Electrical & Computer Engineering Colloquium
July 25, 2019 2:00 P.M.
Refreshments will be served
Physics Guided Deep Learning for Large-Scale Spatiotemporal Analysis
Qi (Rose) Yu
Khoury College of Computer Sciences
Abstract: Applications such as climate science, intelligent transportation, and aerospace control apply machine learning for large-scale spatiotemporal data. Existing deep learning models take a purely data-driven approach that fails to exploit the underlying physics principles and structures. This makes them unsuitable to domains with limited data, complex dependencies or requires stability guarantees, that are common in the spatiotemporal analysis. We show how to design physics guided deep learning models that can deal with long-term dependencies, non-linear dynamics, and multi-resolution structure. We will showcase the application of these models to problems such as long-term forecasting, long-range sequence imputation, and combating ground effect in quadcopter landing.
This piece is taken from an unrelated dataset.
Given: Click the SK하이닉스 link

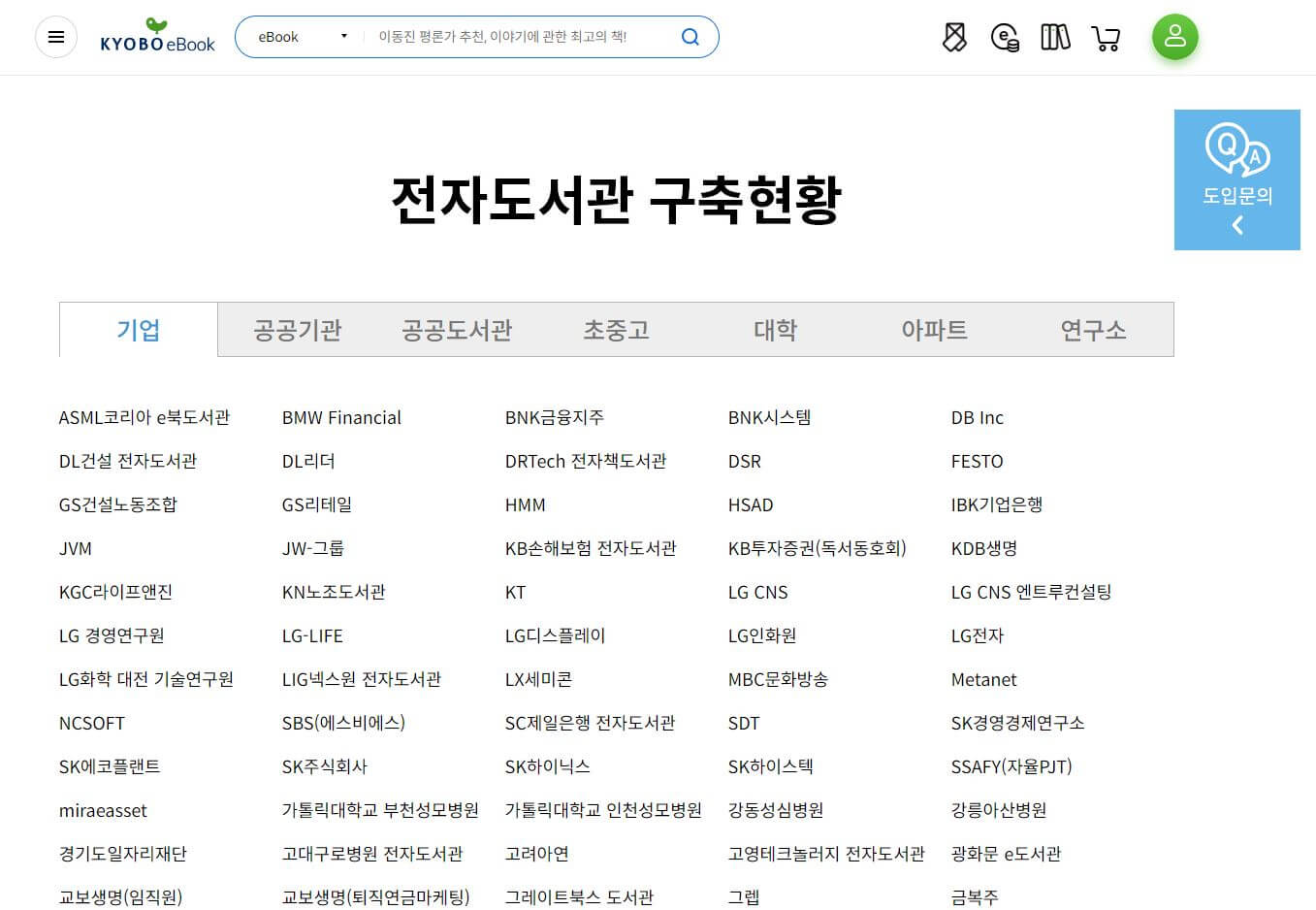Looking at the screenshot, I should pyautogui.click(x=546, y=766).
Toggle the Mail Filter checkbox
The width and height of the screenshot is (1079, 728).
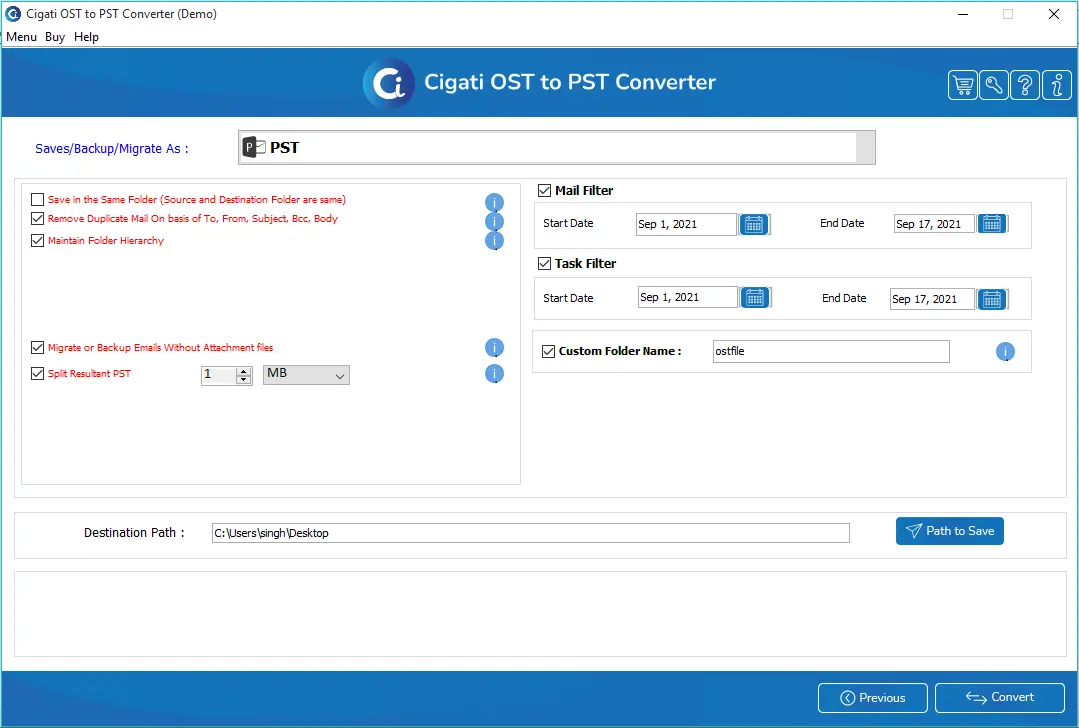tap(545, 191)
Bio: Dr. Yu is an Assistant Professor in the Khoury College of Computer Sciences at Northeastern University. Previously, she was a postdoctoral researcher in Caltech Computing and Mathematical Sciences. She earned her PhD in Computer Sciences at the University of Southern California and was a visiting researcher at Stanford University. Her research focuses on developing machine learning techniques for large-scale time series and spatiotemporal data. She is generally interested in the theory and applications of deep learning, tensor optimization and spatiotemporal modeling. Her work has been successfully applied to intelligent transportation, climate informatics, and aerospace control. Among her awards, she has won the best dissertation award in USC computer science, best paper award at NIPS time series workshop, and was nominated as one of the “MIT Rising Stars in EECS”.